▸ Task description: Only the lines from the one containing "[switch] (268, 1292)" through the end of the data belong in the answer; reproduce them exactly.

(Material provided Opens)

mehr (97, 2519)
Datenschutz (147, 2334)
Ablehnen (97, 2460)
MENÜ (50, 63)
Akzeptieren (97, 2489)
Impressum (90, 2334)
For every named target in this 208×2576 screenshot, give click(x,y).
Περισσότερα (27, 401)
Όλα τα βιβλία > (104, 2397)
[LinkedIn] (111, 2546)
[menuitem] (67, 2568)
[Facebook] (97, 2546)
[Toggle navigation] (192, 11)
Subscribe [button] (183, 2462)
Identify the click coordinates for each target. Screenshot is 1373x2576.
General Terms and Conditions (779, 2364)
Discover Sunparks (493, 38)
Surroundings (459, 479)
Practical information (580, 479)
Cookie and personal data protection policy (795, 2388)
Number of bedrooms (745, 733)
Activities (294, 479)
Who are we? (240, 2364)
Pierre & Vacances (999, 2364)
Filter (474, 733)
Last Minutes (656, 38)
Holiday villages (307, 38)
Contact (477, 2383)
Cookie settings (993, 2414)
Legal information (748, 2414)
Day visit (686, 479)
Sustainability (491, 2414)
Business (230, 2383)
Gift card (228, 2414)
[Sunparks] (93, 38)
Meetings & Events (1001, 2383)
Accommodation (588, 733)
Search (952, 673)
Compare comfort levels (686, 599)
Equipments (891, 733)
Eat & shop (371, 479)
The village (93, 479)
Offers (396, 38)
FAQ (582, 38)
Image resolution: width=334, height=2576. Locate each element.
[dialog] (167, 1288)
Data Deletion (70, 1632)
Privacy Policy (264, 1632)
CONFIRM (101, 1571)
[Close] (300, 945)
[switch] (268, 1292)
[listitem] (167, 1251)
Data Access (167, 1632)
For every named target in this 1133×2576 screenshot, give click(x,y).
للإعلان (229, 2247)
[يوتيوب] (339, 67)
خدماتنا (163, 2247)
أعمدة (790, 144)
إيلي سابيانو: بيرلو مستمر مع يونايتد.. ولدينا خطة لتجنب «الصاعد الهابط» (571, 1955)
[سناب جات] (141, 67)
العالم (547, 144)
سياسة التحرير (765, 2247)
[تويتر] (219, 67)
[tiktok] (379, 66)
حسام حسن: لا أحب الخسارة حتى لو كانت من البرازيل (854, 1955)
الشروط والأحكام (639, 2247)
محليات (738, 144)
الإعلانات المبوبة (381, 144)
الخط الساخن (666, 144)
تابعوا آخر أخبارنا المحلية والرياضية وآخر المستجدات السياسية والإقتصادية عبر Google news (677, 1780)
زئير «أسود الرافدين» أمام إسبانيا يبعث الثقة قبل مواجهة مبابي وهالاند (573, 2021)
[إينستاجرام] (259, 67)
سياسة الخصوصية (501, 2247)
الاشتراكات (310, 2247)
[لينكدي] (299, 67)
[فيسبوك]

(Material provided Closes)

▸ Solution for this task:
[switch] (268, 1292)
[listitem] (167, 1251)
Data Access (167, 1632)
For every named target in this 1133×2576 screenshot, give click(x,y).
للإعلان (229, 2247)
[يوتيوب] (339, 67)
خدماتنا (163, 2247)
أعمدة (790, 144)
إيلي سابيانو: بيرلو مستمر مع يونايتد.. ولدينا خطة لتجنب «الصاعد الهابط» (571, 1955)
[سناب جات] (141, 67)
العالم (547, 144)
سياسة التحرير (765, 2247)
[تويتر] (219, 67)
[tiktok] (379, 66)
حسام حسن: لا أحب الخسارة حتى لو كانت من البرازيل (854, 1955)
الشروط والأحكام (639, 2247)
محليات (738, 144)
الإعلانات المبوبة (381, 144)
الخط الساخن (666, 144)
تابعوا آخر أخبارنا المحلية والرياضية وآخر المستجدات السياسية والإقتصادية عبر Google news (677, 1780)
زئير «أسود الرافدين» أمام إسبانيا يبعث الثقة قبل مواجهة مبابي وهالاند (573, 2021)
[إينستاجرام] (259, 67)
سياسة الخصوصية (501, 2247)
الاشتراكات (310, 2247)
[لينكدي] (299, 67)
[فيسبوك]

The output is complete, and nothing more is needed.